Soldados malienses, que forman parte del G5 Sahel, hacen patrulla en la zona centro de Malí. (DAPHNE BENOIT/AFP/Getty Images)

Los débiles Estados de la región del Sahel tienen grandes dificultades para superar una mezcla explosiva de conflictos entre comunidades, violencia yihadista y disputas por las rutas de contrabando. Los saqueos de sus líderes y las respuestas militarizadas a menudo empeoran todavía más las cosas.

La crisis de 2012 en Malí —en la que el Ejército maliense fue expulsado del norte del país por un golpe que derrocó al Gobierno, y que permitió que los yihadistas controlaran las ciudades de la región durante casi un año— demuestra lo rápidamente que pueden varias las cosas. Desde entonces, la aplicación de un acuerdo de paz para terminar con la crisis se ha estancado, y la inestabilidad se ha extendido desde el norte a la región central del país y a zonas de los vecinos Níger y Burkina Faso.

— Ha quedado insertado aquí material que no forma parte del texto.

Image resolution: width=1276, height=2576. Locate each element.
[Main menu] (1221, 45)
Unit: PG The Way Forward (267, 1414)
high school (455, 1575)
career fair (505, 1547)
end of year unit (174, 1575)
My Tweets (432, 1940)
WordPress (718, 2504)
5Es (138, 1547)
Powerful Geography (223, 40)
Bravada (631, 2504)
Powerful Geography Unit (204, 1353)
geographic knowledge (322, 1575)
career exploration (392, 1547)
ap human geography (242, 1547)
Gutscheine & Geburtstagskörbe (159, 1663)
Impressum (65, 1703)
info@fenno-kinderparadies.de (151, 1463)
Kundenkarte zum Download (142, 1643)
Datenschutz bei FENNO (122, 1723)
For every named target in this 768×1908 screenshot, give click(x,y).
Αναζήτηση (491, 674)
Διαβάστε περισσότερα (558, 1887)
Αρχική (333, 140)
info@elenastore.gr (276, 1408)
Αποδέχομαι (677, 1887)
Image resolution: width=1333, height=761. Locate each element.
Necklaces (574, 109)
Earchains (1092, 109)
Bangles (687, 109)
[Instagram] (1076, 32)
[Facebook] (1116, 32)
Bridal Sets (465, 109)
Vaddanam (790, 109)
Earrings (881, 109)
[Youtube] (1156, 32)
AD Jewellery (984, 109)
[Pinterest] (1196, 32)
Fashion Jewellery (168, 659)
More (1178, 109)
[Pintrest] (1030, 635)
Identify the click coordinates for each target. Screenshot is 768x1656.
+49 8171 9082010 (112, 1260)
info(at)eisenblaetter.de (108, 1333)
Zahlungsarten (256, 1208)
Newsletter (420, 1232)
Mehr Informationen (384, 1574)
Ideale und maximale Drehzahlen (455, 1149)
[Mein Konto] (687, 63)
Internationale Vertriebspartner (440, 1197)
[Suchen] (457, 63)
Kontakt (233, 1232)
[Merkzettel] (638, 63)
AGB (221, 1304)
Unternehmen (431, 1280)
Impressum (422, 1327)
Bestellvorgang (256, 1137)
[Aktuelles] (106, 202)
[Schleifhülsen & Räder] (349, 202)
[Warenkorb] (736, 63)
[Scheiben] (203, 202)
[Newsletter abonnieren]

La dinámica en cada lugar es local, pero todos tienen en común la falta de autoridad de los gobiernos y su incapacidad para cortar de raíz la violencia, a la que muchas veces contribuyen ellos mismos. Las armas que inundaron la región cuando se desintegró Libia tras la derrota de Muamar Gadafi han hecho que las disputas locales sean más letales. La inestabilidad ha abierto un rico campo de cultivo para los yihadistas, que se aprovechan de los conflictos entre comunidades o utilizan el islam para enmarcar las luchas contra las autoridades tradicionales.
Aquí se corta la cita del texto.